Who actually gave the orders remains a mystery--and on that could hinge liability on the part of the Ritz. Paul's immediate supervisor was away that night. But why bring in Paul to drive? "Because Dodi trusted him," explains a Ritz staff member. In fact Dodi had trusted him all summer, with Paul personally overseeing security for Dodi, Diana and her sons during their July vacation in St.-Tropez. Ritz staff members suggest it was Paul who persuaded Dodi to let him drive and do what he thought he did best: shield the couple from the paparazzi.

But could he do his best if he was drinking?

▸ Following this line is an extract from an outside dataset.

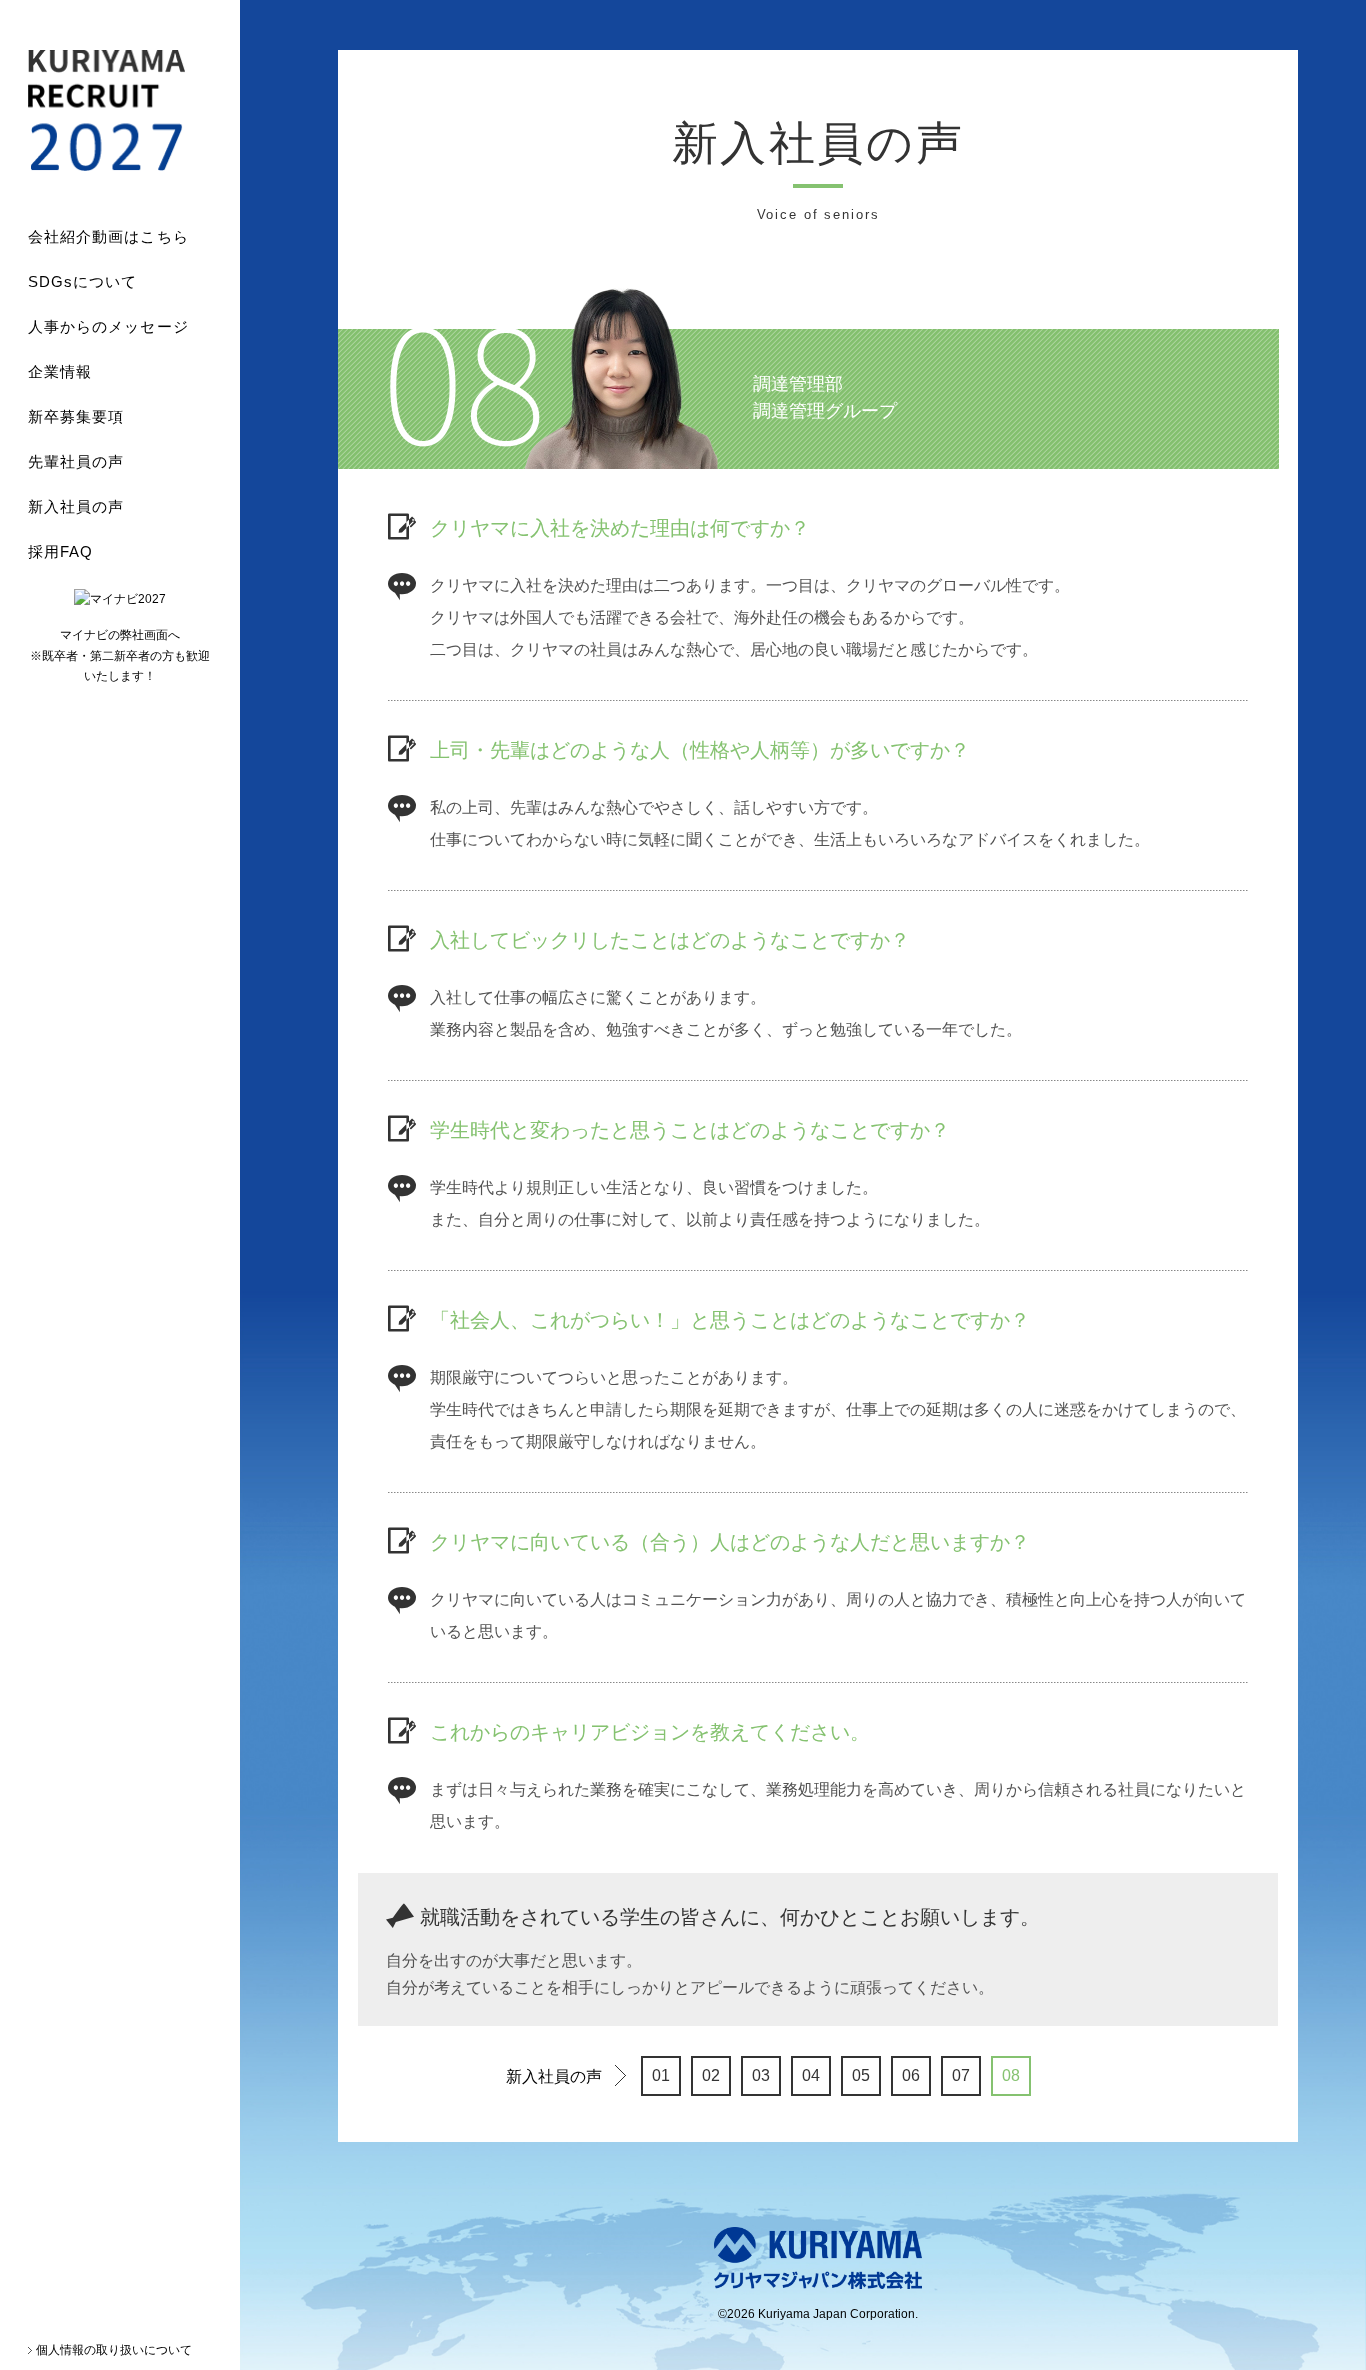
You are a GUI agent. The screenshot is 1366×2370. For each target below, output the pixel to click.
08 (1011, 2075)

A second set of analyses of his blood had confirmed the original tests taken on Aug. 31: Paul had between 1.75 and 1.87 grams of alcohol per liter of blood, nearly four times the legal blood-alcohol limit of 0.5. To that, last week, were added explosive toxicology results: Paul's blood also contained "therapeutic" amounts of fluoxetine (the generic name for the antidepressant Prozac) and trace amounts of tiapride, a drug used to treat various conditions and is sometimes prescribed to quiet symptoms of agitation and aggressiveness in patients being treated for alcoholism. Alcohol (in Paul's case, equal to eight or nine shots of straight whiskey) combined with the antidepressants would greatly intensify the side effects of drowsiness, impairing reflexes and vision. Paul's physician, Dr. Diane Beaulieu-d'Ivernois, says his last visit was only two days before the accident; she refuses to discuss his medical records or say why he received the prescriptions.